Malignant sinus tumors are fortunately quite rare. There are a wide spectrum including esthesioneuroblastoma (olfactory neuroblastoma), squamous cell carcinoma, adenocarcinoma, adenoid cystic carcinoma, melanoma, nasopharyngeal carcinoma and neuroendocrine tumors. Treatment for these tumors usually begins with aggressive surgical resection. This can often be done endoscopically. Postoperative treatment may involve radiation therapy or chemotherapy, depending upon the extent of the tumor.

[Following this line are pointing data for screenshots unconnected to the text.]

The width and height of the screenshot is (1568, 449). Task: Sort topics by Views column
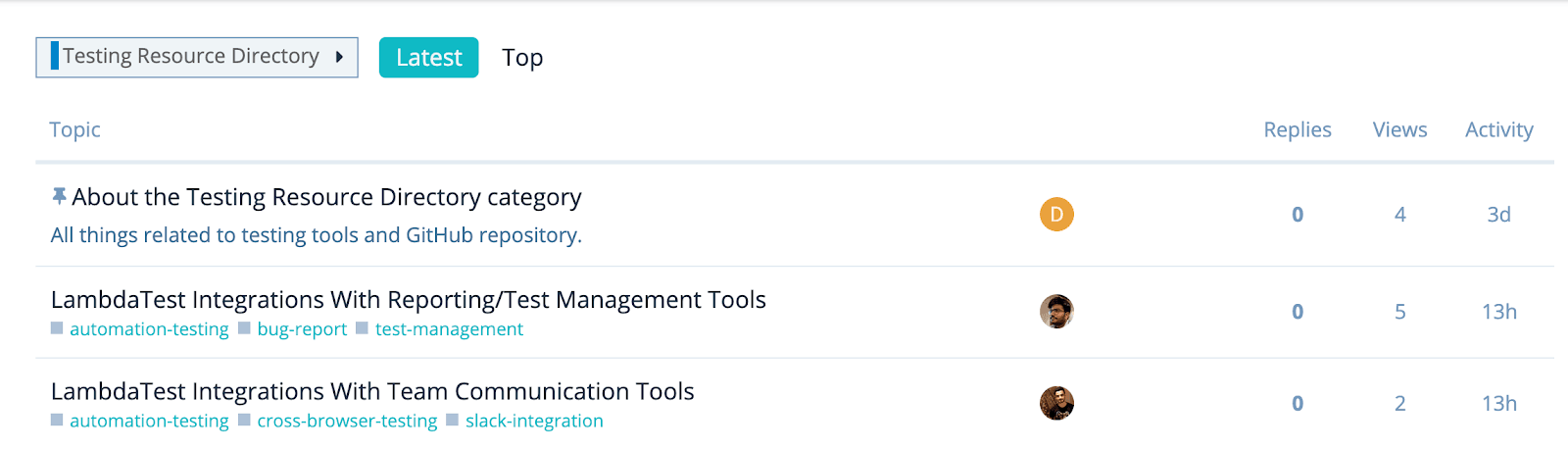pos(1399,129)
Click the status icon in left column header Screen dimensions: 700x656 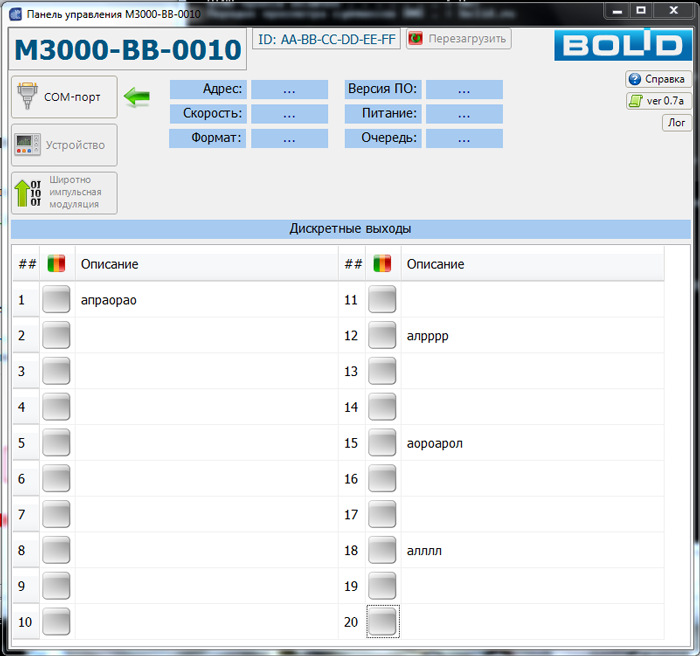click(x=56, y=264)
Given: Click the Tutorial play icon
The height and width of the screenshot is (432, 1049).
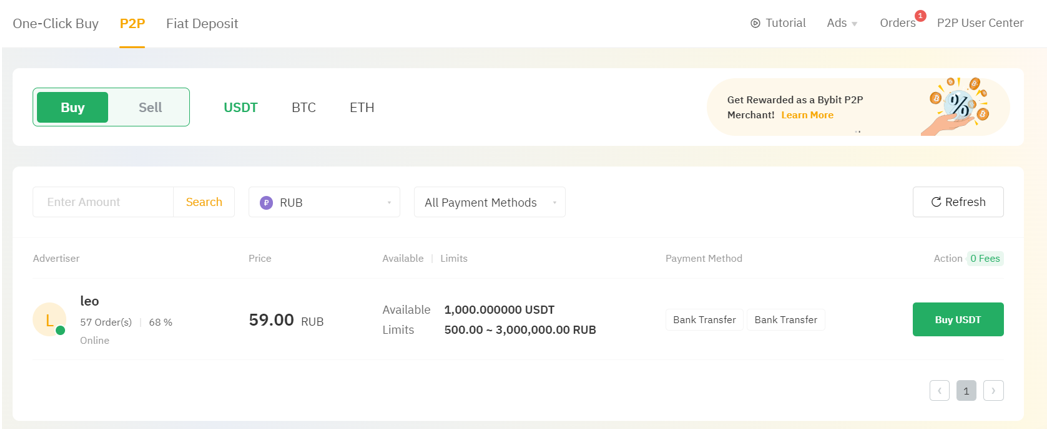Looking at the screenshot, I should [x=755, y=23].
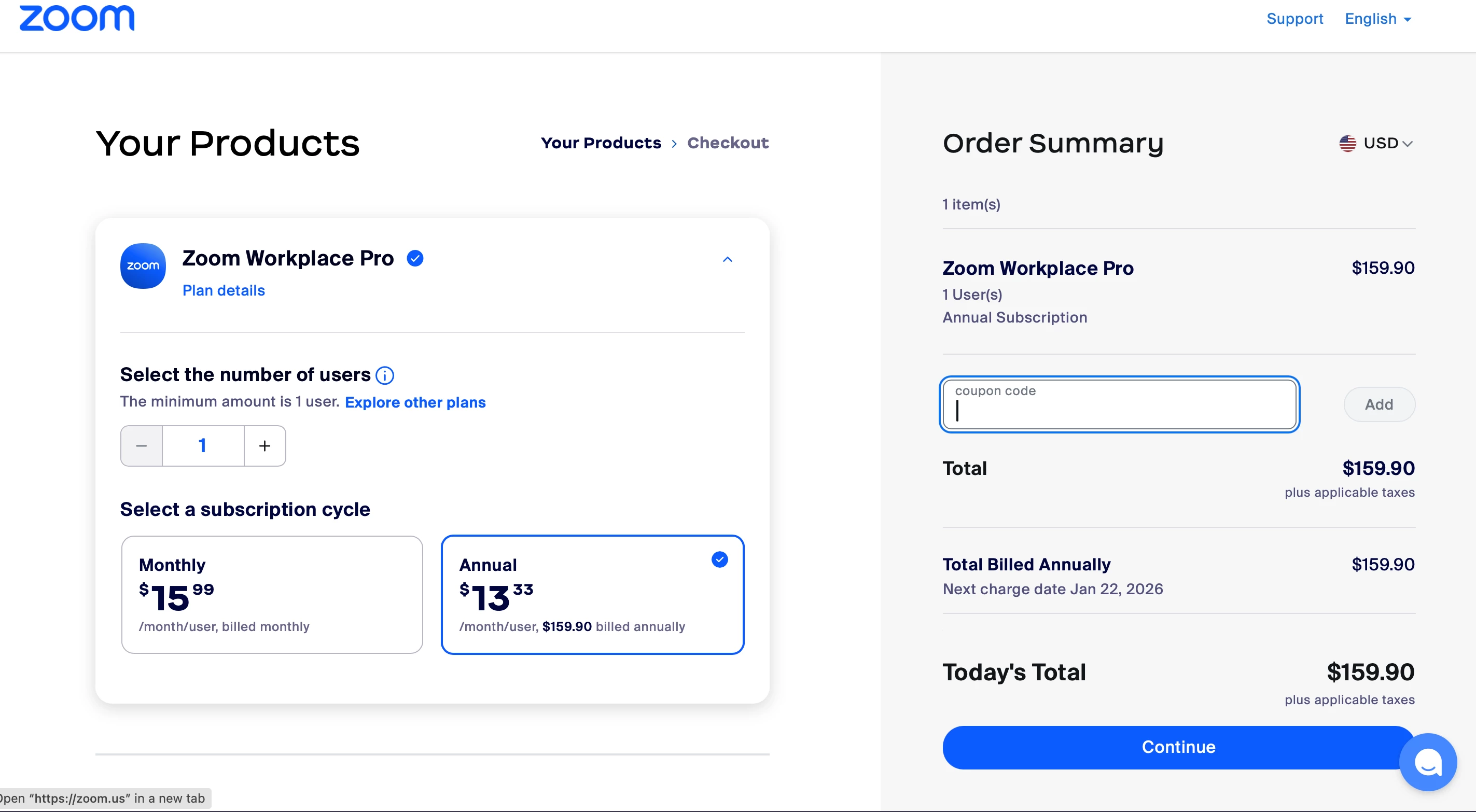
Task: Click the US flag currency icon
Action: click(x=1347, y=143)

Most pituitary tumors are benign and are removed when they become large enough to impair vision, cause headaches or affect nearby structures. The endoscopic approach provides superior visualization and outcomes are equivalent or better than older approaches using microscopic techniques. Other tumors secrete hormones and may need to be removed if medical treatments fail. We work closely with our endocrinologists in the medical management of these pituitary tumors. Other lesions in the region of the pituitary gland include craniopharyngiomas and Rathke’s cysts and these can also be treated endoscopically.
Other skull base tumors that can be removed endoscopically include meningiomas, chordomas, chondrosarcomas and cholesterol granulomas. Open approaches to these challenging areas often require brain retraction or operating through otherwise normal structures. The endoscopic trans-nasal approach permits surgeons to reach these critical areas with minimal disruption of the brain and other vital structures.